Your answer should consist only of the lines below from the one with "Task: Open the LIVE events toggle" through the one with "Screen dimensions: 1372x675", copied exactly.
*** Opening Input data ***
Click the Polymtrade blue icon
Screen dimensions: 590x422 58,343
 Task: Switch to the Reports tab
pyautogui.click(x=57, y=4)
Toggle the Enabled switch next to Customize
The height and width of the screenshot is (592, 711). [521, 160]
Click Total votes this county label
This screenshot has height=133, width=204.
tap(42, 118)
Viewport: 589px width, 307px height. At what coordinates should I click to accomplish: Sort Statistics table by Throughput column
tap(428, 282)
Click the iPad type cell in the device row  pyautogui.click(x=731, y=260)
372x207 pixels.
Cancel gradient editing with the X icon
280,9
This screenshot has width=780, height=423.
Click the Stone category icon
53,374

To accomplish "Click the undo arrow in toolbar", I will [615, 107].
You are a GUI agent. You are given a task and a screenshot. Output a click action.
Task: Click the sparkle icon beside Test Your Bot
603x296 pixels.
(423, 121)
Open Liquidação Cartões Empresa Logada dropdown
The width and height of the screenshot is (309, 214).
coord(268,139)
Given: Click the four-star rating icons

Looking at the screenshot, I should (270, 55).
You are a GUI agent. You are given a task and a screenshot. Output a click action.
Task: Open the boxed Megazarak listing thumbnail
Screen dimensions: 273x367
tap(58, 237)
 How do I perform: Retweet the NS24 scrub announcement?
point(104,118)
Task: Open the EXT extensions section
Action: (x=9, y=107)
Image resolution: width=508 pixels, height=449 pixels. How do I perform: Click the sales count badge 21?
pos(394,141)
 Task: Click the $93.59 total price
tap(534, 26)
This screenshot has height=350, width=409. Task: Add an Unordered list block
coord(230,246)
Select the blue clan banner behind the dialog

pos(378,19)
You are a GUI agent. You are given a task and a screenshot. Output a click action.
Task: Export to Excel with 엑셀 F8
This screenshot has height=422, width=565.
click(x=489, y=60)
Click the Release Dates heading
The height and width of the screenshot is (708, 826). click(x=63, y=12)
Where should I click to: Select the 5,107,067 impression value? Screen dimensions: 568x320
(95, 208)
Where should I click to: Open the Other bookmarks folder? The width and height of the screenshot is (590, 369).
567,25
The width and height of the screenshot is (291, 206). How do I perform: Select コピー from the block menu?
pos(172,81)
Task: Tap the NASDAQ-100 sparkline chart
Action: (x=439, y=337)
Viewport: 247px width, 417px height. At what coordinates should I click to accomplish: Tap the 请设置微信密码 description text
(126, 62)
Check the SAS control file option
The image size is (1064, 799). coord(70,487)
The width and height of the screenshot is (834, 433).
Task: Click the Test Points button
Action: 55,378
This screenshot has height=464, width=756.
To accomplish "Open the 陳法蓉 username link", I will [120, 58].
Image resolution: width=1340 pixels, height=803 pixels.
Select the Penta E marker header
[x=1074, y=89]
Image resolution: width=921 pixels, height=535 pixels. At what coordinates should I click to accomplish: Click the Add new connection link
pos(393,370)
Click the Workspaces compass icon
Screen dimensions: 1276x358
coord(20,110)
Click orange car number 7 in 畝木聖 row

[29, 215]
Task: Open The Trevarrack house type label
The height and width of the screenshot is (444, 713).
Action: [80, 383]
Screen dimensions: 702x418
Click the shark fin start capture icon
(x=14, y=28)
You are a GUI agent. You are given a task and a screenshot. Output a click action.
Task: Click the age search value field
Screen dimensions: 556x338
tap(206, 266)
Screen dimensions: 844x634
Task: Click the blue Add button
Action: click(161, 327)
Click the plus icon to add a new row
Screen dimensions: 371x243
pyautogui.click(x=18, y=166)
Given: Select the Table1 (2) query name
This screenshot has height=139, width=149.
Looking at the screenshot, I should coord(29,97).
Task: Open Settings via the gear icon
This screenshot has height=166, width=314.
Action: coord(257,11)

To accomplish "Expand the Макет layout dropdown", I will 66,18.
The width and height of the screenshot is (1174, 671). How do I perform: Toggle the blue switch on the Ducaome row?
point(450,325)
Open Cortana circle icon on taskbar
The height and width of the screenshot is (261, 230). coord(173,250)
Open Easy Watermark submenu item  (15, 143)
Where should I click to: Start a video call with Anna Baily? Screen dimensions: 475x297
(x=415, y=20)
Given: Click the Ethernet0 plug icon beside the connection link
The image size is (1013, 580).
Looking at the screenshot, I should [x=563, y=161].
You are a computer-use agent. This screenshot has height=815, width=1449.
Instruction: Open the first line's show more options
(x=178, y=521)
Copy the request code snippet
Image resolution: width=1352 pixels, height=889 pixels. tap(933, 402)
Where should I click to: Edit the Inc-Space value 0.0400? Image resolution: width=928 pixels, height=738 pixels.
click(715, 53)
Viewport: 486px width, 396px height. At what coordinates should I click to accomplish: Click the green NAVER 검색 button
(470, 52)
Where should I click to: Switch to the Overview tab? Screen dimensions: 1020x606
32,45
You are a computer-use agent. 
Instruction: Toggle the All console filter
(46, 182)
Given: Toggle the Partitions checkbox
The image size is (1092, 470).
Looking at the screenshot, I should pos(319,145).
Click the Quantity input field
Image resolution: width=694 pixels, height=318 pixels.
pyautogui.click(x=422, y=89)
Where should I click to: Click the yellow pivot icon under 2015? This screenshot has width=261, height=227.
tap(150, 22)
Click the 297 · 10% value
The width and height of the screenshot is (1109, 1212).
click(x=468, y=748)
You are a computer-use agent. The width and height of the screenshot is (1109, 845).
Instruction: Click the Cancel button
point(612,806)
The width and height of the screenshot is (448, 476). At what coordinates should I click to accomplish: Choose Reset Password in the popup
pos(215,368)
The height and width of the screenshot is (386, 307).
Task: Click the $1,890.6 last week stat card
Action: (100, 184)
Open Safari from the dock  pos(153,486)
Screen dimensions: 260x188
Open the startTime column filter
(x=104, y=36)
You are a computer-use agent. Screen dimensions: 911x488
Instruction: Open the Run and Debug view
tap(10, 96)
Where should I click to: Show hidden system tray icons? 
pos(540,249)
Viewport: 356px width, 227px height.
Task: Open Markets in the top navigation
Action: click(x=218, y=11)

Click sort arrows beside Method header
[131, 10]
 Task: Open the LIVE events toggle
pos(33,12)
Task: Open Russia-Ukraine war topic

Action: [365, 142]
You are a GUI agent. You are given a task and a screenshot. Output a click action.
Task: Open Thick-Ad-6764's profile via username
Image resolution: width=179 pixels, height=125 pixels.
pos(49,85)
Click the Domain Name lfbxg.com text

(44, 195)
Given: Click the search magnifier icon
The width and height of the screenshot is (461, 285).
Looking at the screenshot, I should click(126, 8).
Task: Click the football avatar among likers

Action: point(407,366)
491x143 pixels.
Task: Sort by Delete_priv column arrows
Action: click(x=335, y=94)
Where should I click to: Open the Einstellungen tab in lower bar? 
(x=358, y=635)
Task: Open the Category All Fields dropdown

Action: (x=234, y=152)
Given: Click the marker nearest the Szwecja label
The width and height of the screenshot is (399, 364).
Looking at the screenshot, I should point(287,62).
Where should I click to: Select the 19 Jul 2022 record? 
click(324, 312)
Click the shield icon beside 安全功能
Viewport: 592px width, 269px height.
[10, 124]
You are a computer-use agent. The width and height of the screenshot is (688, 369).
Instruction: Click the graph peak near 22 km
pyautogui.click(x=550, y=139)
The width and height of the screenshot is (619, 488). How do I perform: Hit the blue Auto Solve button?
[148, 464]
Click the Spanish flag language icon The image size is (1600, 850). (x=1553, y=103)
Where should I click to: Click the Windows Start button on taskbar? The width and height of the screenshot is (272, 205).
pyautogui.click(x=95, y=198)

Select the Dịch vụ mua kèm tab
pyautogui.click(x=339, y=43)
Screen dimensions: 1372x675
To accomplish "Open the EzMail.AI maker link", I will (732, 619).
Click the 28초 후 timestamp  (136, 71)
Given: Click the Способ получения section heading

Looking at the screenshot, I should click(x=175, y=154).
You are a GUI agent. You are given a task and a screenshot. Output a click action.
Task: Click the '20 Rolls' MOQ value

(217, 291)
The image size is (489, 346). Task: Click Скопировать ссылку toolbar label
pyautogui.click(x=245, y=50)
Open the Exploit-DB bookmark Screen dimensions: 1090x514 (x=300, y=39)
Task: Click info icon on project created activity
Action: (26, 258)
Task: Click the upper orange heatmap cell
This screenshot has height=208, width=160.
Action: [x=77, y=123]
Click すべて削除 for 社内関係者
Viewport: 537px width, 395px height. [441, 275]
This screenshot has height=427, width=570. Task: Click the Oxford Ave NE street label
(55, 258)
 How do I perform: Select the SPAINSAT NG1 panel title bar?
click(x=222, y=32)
*** Closing Input data ***
Solution to the exercise:
 Task: Open the LIVE events toggle
pos(33,12)
Task: Open Russia-Ukraine war topic

Action: [365, 142]
You are a GUI agent. You are given a task and a screenshot. Output a click action.
Task: Open Thick-Ad-6764's profile via username
Image resolution: width=179 pixels, height=125 pixels.
pos(49,85)
Click the Domain Name lfbxg.com text

(44, 195)
Given: Click the search magnifier icon
The width and height of the screenshot is (461, 285).
Looking at the screenshot, I should click(126, 8).
Task: Click the football avatar among likers

Action: point(407,366)
491x143 pixels.
Task: Sort by Delete_priv column arrows
Action: click(x=335, y=94)
Where should I click to: Open the Einstellungen tab in lower bar? 
(x=358, y=635)
Task: Open the Category All Fields dropdown

Action: (x=234, y=152)
Given: Click the marker nearest the Szwecja label
The width and height of the screenshot is (399, 364).
Looking at the screenshot, I should point(287,62).
Where should I click to: Select the 19 Jul 2022 record? 
click(324, 312)
Click the shield icon beside 安全功能
Viewport: 592px width, 269px height.
[10, 124]
You are a computer-use agent. The width and height of the screenshot is (688, 369).
Instruction: Click the graph peak near 22 km
pyautogui.click(x=550, y=139)
The width and height of the screenshot is (619, 488). How do I perform: Hit the blue Auto Solve button?
[148, 464]
Click the Spanish flag language icon The image size is (1600, 850). (x=1553, y=103)
Where should I click to: Click the Windows Start button on taskbar? The width and height of the screenshot is (272, 205).
pyautogui.click(x=95, y=198)

Select the Dịch vụ mua kèm tab
pyautogui.click(x=339, y=43)
Screen dimensions: 1372x675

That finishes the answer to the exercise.